Yet, the most important and life sustaining groups make the least amount of money. Obviously, we couldn’t afford to pay our First Responders what they’re really worth (assuming we could even place a dollar amount on their services). Does anyone want to bid on the next available fire truck as your house burns? Maybe we have an auction for the closest ambulance as your child lies lifeless after a car accident? Teachers live on an average of $50k per year, but are expected to mold the minds of our future generations.
What’s my point, beyond a rant to get this off my chest? If you are an owner or manager in a position of authority, pay your people fairly. We’ve all heard “an honest day’s wages for an honest day’s work”, but what is “an honest day’s wages”? Just because someone is “blue-collar” shouldn’t mean living existing in near poverty conditions. Yes, initially it will cost you or your business more. Long term, your company will be the winner. Happy employees work harder, are more productive and stay put longer. Don’t replace ‘em, keep ‘em!
Maybe you absolutely can’t squeeze out the funds to increase hourly pay or salaries; consider a performance-based bonus program. Also, look for non-financial ways to keep your team members happy and productive. This may involve taking the lid off of that square thing and thinking externally beside it (I hate clichés’, so you’ll have to figure that one out ).
Survey after survey reveals a considerable difference for the definition of gainfully employed, depending on the age group surveyed; ask “what do you like about your job” and the answer from someone under 30 will be significantly different than someone over 40. That doesn’t make them lazy or shiftless, just different.
Today’s generation (the work force of tomorrow) thinks and wants different from generations past. Many want more time with family; find ways to make that happen through flex time, staggered shifts, etc. Hold some type of get together, picnic, party or other outing for your people and their families; this will obviously look different for everyone, based on the size of your company. Surprise the staff with donuts. Let someone go home early on a Friday afternoon. Let Mary-Sue take a long lunch next Thursday so she can eat in the school cafeteria with her 2nd grade son. Here’s a novel idea- actually tell your employees you appreciate them!

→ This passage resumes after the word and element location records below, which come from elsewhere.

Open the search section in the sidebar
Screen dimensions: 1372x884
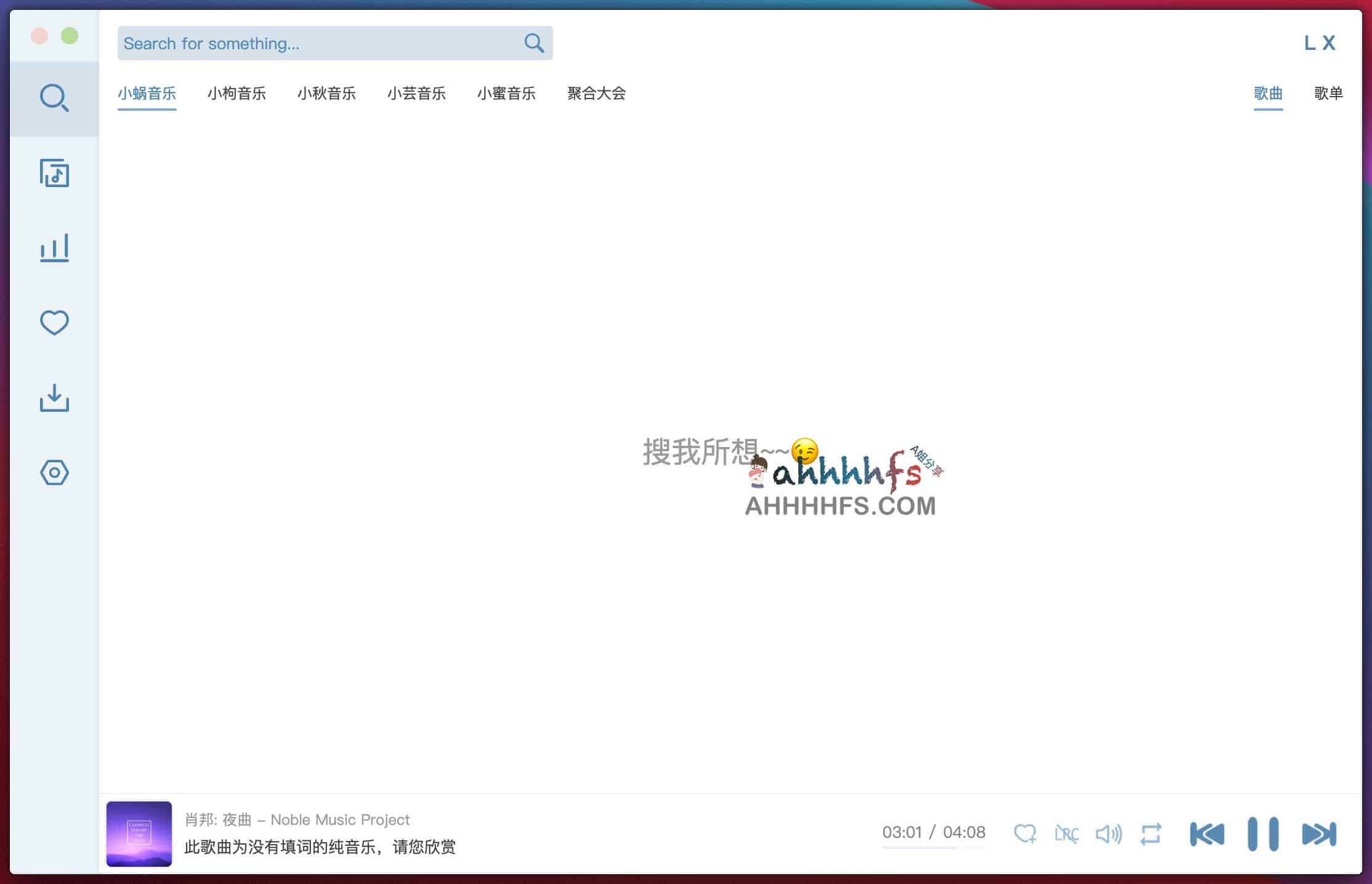coord(54,98)
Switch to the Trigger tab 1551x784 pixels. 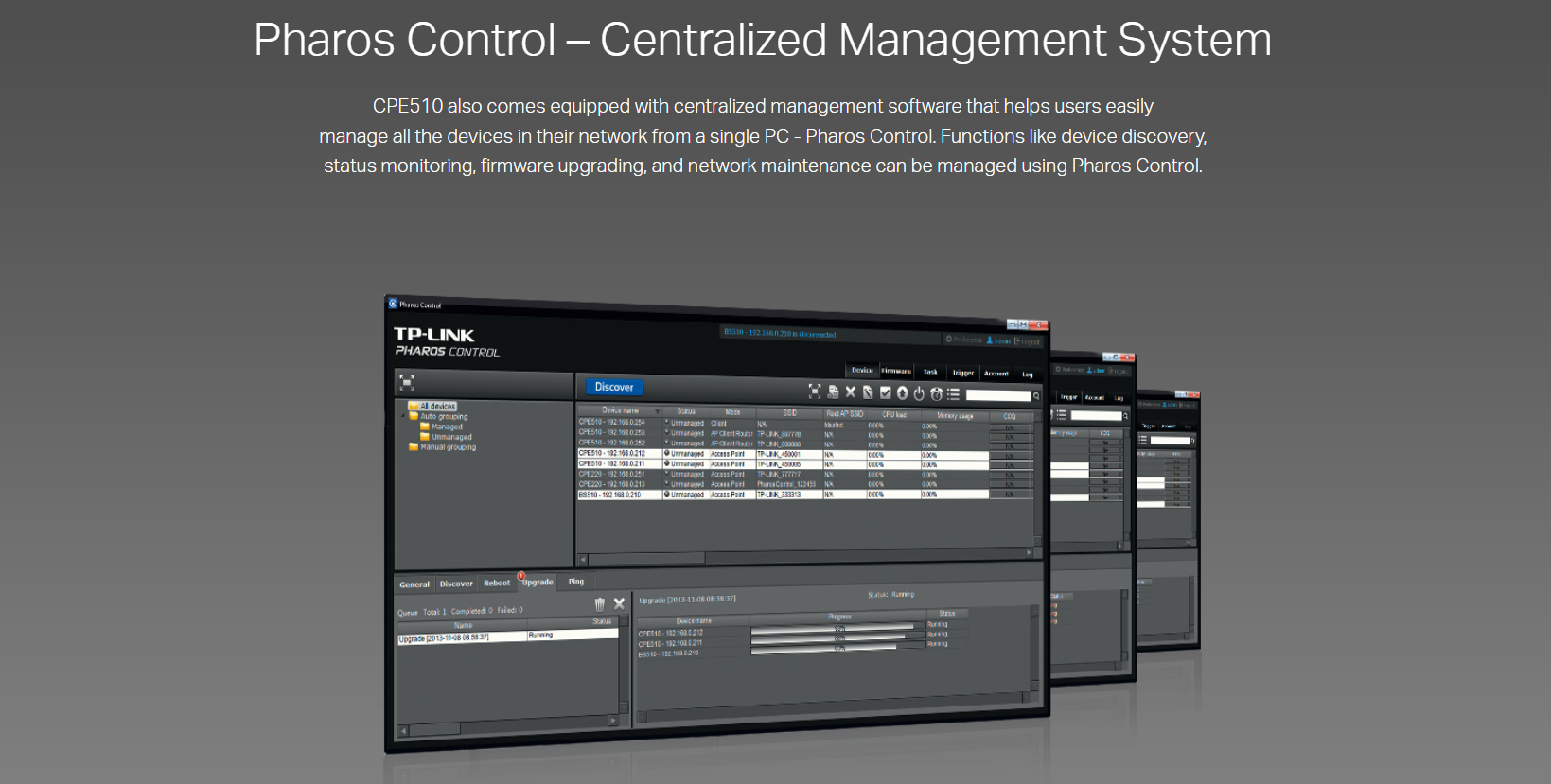962,373
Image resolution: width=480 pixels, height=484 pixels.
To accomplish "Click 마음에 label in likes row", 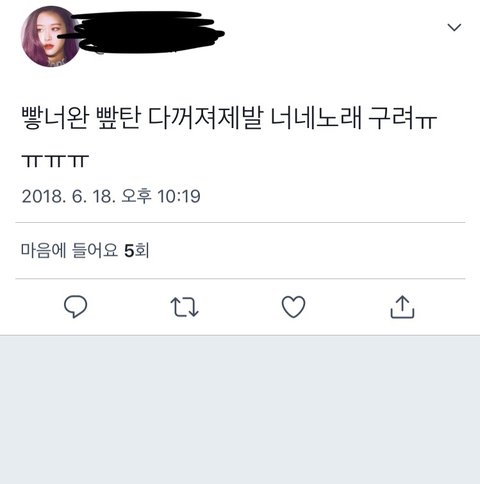I will (44, 250).
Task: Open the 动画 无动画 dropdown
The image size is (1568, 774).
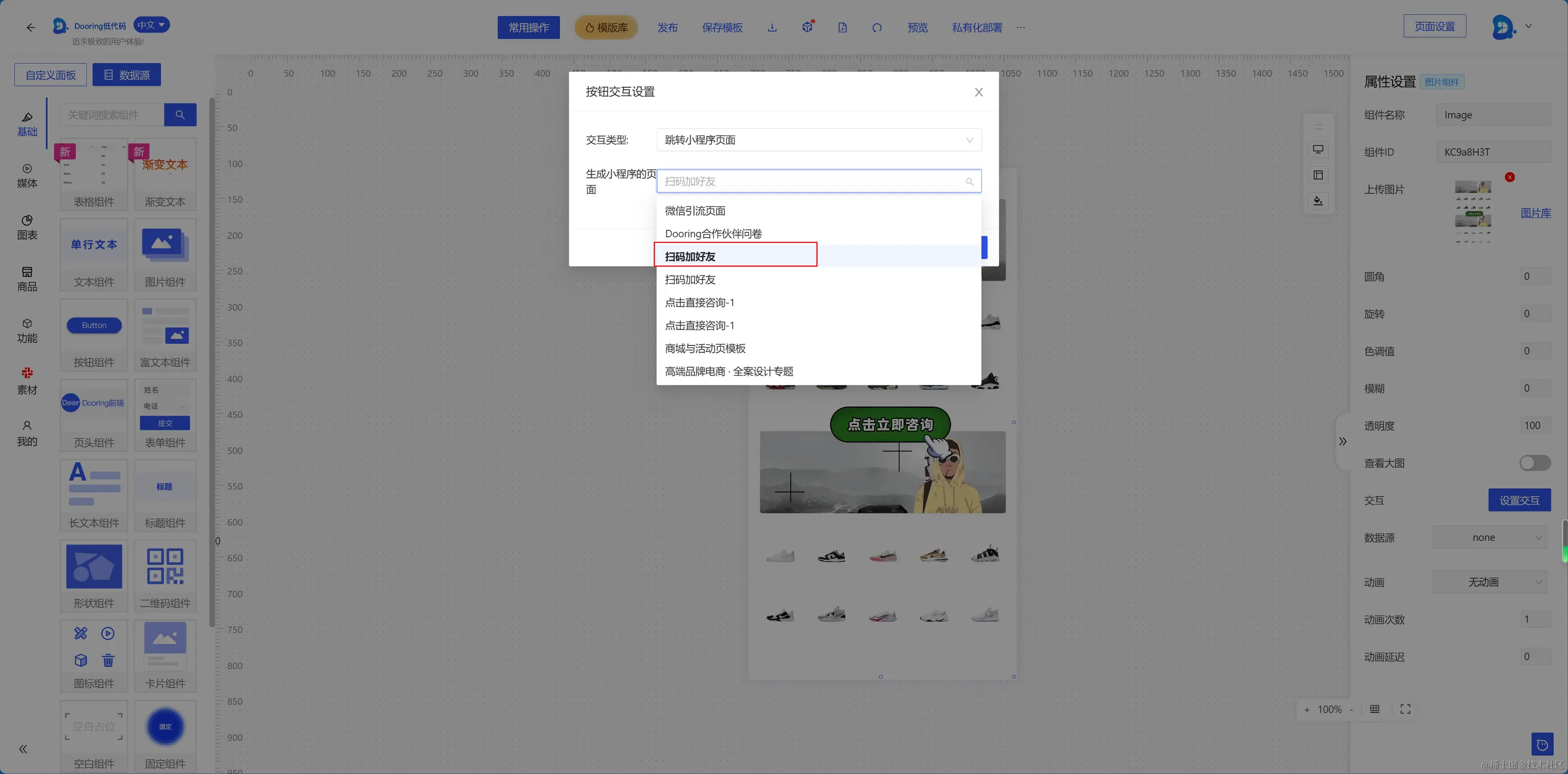Action: click(1490, 582)
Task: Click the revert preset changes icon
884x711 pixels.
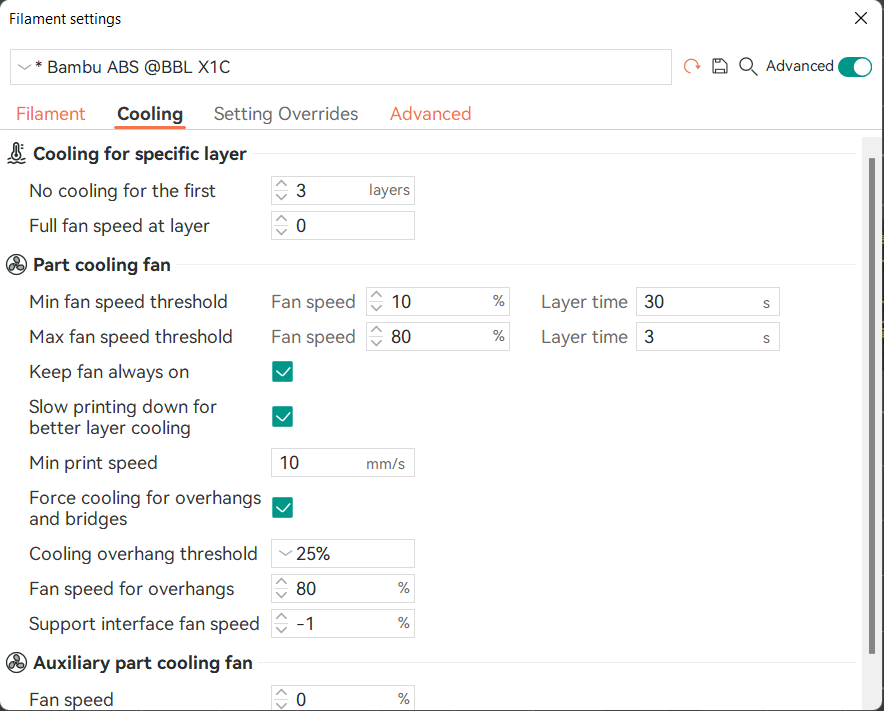Action: coord(691,66)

Of course, your people need to take responsibility and accountability for their own financial situation. Nobody making $17 an hour should be eating dinner out 5 days a week. The constitution doesn’t guarantee a new car every 4 years, a 4-bedroom brick home with a pool, or even 320 channels on a 60” HDTV. Certainly, no one ever actually promised “work 40 hours a week and get rich”. Maybe this is an opportunity where employers and managers could help their people; offer financial budgeting guidance. The internet is loaded with simple, easy to use budget forms, plans, etc. Teach your team members how to manage their money so that what they do earn goes further. Sadly, many of todays adults have never been taught the basics of creating a budget, so they just “wing it” when payday rolls around.
To come full circle, somewhere along the line our value system got seriously distorted. Maybe you can’t change the world, but perhaps you can alter your little piece of it. Give it a shot, you have much more to gain than you have to lose.
If just for a day, make someone on your team feel like an Academy Award winner, World Champion or Country Music’s biggest star! After all, they are FAR more important to the success of your business than someone “famous” you’ll never meet.